- [Consignes]:
A – D'après le texte fourni, depuis combien de temps les adversaires auraient-ils dû apporter à la tribune les vérités censées faire cesser la misère ?
B – Traduisez en anglais, s'il vous plaît, cette phrase du texte fourni : « Les systèmes sérieux, nous les discuterons ici, avec passion, avec sincérité, parce que jamais questions plus graves, plus hautes, plus dignes d'hommes ayant un cœur et une intelligence, n'auront été soumises aux représentants d'un grand peuple. »
C – Reproduisez la partie du texte fourni qui s'ouvre sur les mots contenant "C'est cette assertion" et se termine par "et à droite.)".

C'est cette assertion abominable qu'on apporte sans cesse au peuple sous des formes déplorablement corruptrices, que nous voulons empêcher de reproduire. Les systèmes sérieux, nous les discuterons ici, avec passion, avec sincérité, parce que jamais questions plus graves, plus hautes, plus dignes d'hommes ayant un cœur et une intelligence, n'auront été soumises aux représentants d'un grand peuple. (Très bien!) Mais ce que nous vous demandons, c'est de formuler ce bien suprême que vous prétendez posséder, et que malheureusement vous ne possédez pas plus que nous! (Rires et approbation au centre et à droite.)

Non, vous ne le possédez pas, car, si vous le possédiez, vous auriez dû l'apporter à cette tribune; si vous

aviez ces vérités qui doivent faire cesser la misère, vous auriez été bien coupables, depuis quinze mois, de ne pas les apporter ici; mais, si vous ne les avez pas, ne venez pas parler à un peuple qui souffre, et qui souffre plus par votre faute que par la nôtre, par suite de désordres dont vous êtes les auteurs plus que nous, ne venez pas lui parler d'un bien que vous ne pouvez pas lui donner... (Nouvelle approbation.) Car, si vous parveniez à obtenir ce que vous n'obtiendrez pas, la liberté de le corrompre jusqu'au bout, savez-vous ce qui arriverait? Ce n'est pas nous seulement qui serions dans une situation affreuse, vous seriez vous-mêmes placés dans une position abominable!

- [Matériel affiché]:
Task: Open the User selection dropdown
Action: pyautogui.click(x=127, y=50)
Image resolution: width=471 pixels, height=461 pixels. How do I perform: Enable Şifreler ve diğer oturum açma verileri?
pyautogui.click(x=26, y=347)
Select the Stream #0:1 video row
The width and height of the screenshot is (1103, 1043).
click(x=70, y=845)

- [Réponses]:
A – Depuis quinze mois.

B – Serious systems we will discuss here, with passion, with sincerity, because never will questions graver, loftier, more worthy of men with a heart and an intelligence, have been submitted to the representatives of a great people.

C –
C'est cette assertion abominable qu'on apporte sans cesse au peuple sous des formes déplorablement corruptrices, que nous voulons empêcher de reproduire. Les systèmes sérieux, nous les discuterons ici, avec passion, avec sincérité, parce que jamais questions plus graves, plus hautes, plus dignes d'hommes ayant un cœur et une intelligence, n'auront été soumises aux représentants d'un grand peuple. (Très bien!) Mais ce que nous vous demandons, c'est de formuler ce bien suprême que vous prétendez posséder, et que malheureusement vous ne possédez pas plus que nous! (Rires et approbation au centre et à droite.)